Dr. Pearce tells Universe Today, “Given that there are tons of organic haze on Titan, we could expect that the surface contains preserved organic haze particles rich in life’s building blocks. Dragonfly will contain a mass spectrometer and will be able to characterize the building blocks of life in these particles to potentially validate our laboratory studies.”
Titan has a rich history of exploration, as numerous spacecraft over several decades have allowed us to gain greater insights into this mysterious world, which is not only the second-largest moon in the entire solar system but the only moon with a thick atmosphere. While the cameras onboard NASA’s Pioneer 11, Voyager 1, and Voyager 2 spacecraft were unable to image Titan’s surface due to the moon’s thick and hazy atmosphere, NASA’s Cassini spacecraft successfully used its infrared cameras to image Titan’s surface for the first time. It was these images that confirmed previous hypotheses that Titan possessed lakes of liquid methane and ethane that can only exist in extremely cold temperatures, with Titan’s surface temperature being minus 179 degrees Celsius (minus 290 degrees Fahrenheit).
Cassini carried with it the European Space Agency’s Huygens probe, which detached from the orbiting spacecraft and landed on Titan’s surface, sending back surface features of rounded rocks that could have only formed under liquid conditions. But, given that Titan could resemble an early Earth with its methane atmosphere and liquid lakes, will we find life on Titan?

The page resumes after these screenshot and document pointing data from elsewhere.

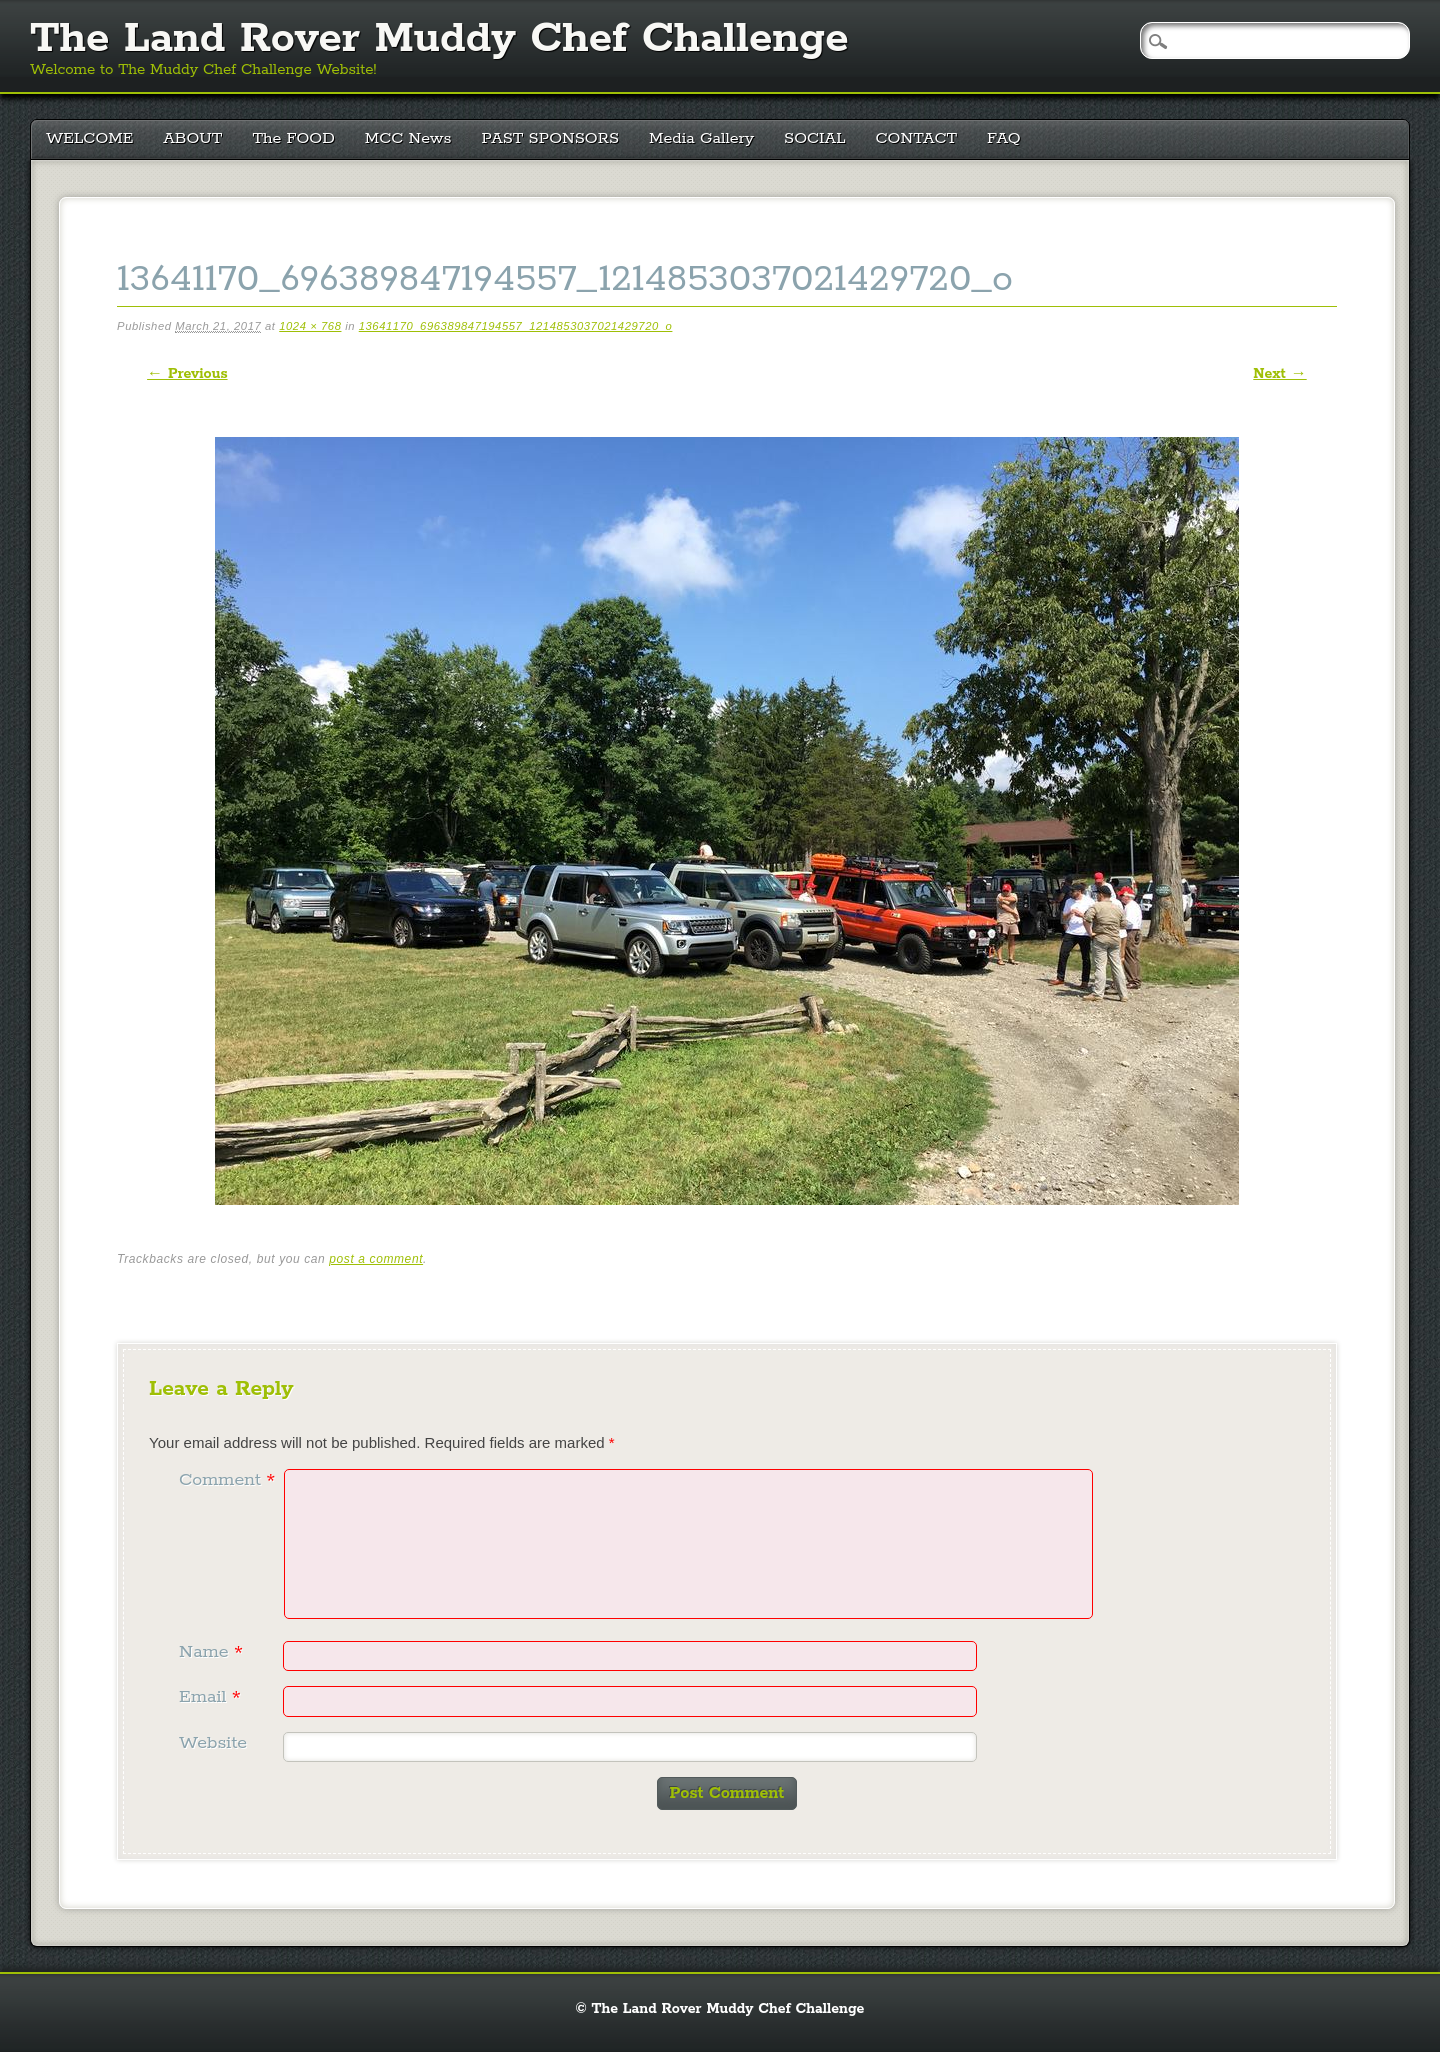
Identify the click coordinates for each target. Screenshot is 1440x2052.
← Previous (187, 374)
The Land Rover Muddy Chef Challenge (439, 39)
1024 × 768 (310, 326)
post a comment (376, 1259)
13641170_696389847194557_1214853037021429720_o (516, 326)
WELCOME (89, 138)
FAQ (1004, 138)
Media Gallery (701, 138)
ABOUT (192, 138)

“The only habitable environment on Titan is deep in the subsurface, which is not easy to get to without a drill or a geyser spewing stuff onto the surface,” Dr. Pearce tells Universe Today. “Thus, I’m not sure we will even be looking in the best places for decades beyond Dragonfly. It is also hard for me to imagine an origin of life on Titan, given that our current best hypotheses involve wet-dry cycles of ponds that would not be available on -180 C Titan. However, if I have learned anything from science in the past decade, it’s that we are often proven wrong by new findings, and I absolutely welcome it! It’s always better to look, just in case!”
How will this recent study contribute to finding life on Titan, and what will Dragonfly teach us about Titan’s habitability in the coming years and decades? Only time will tell, and this is why we science!
As always, keep doing science & keep looking up!